The electroactive polymer materials considered in this work react to electric stimuli by producing deformations. In some cases, the electrically induced deformations are moderate, while in other cases they can be very large and the specimen is stretched to more than twice its original length. The latter response is seen in so called dielectric elastomer actuators (DEA). The possibility of very large deformation output together with other attractive qualities in the elastomers such as resilience and light weight have resulted in increasing interest in DEA for technical applications during the last few decades. As interest in practical applications grows, so does the interest in modeling and simulation of the DEA.



This work deals with modeling of electroactive polymers from a continuum mechanics point of view. An electromechanical framework is adopted where the electromagnetic field equations are solved together with the mechanical balance equations. The equations are inherently coupled, as a dielectric body experiences body forces and couples of electromagnetic origin when it is placed in an electromagnetic field.

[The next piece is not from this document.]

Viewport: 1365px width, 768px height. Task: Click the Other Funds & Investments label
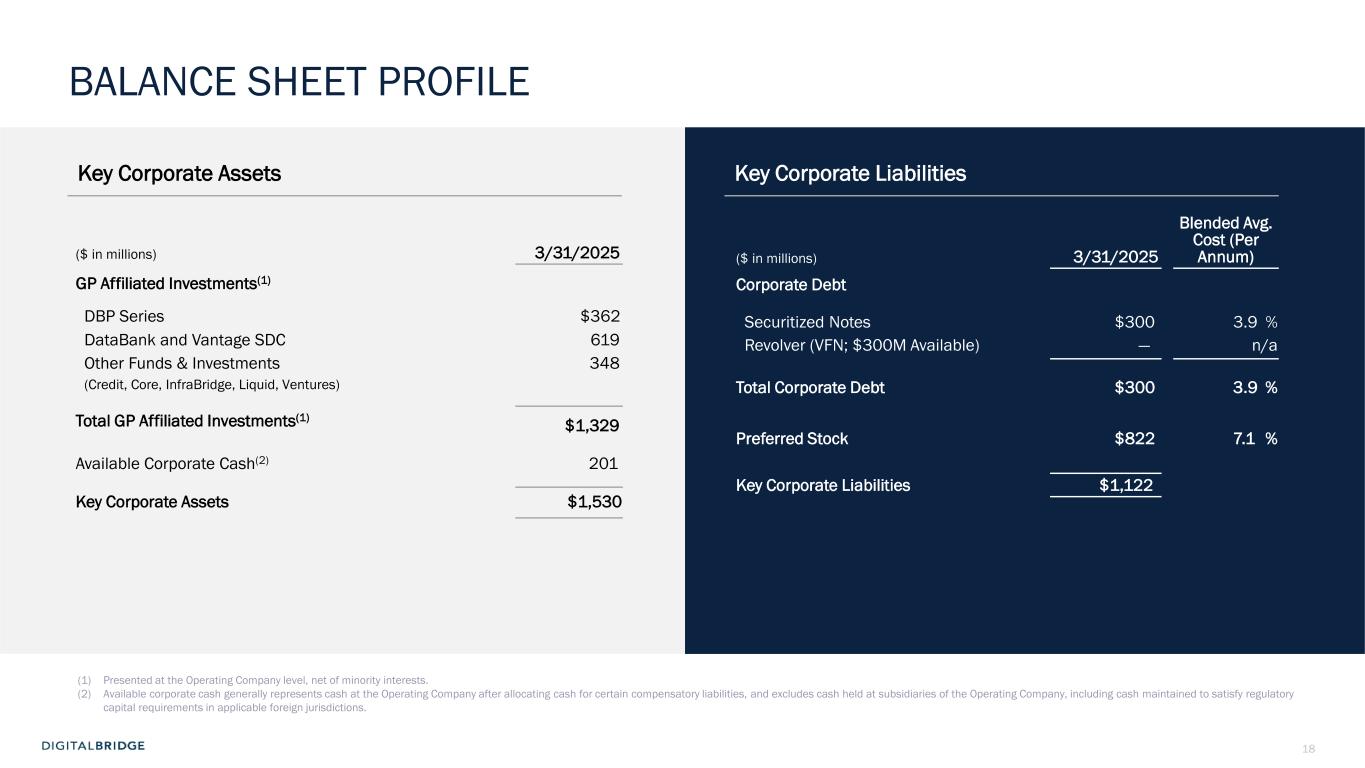pos(182,362)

For the case of quasi-electrostatics, which is a valid assumption for all problems considered in this work, the electric field can be derived from a scalar electric potential, allowing for treatment using standard finite element methods. This enables the numerical treatment of the electromechanically coupled problem to be done by simply extending the usual finite element formulation of mechanical boundary value problems to include the electric problem.



Accurate constitutive models are always important when performing numerical analysis of material behavior. The complex material behavior affects important aspects of the DEA behavior, such as stability and response time, as well as the overall behavior. For the elastomers considered in this work, this includes rubber-like elastic behavior, viscosity and coupling between mechanical and electric quantities.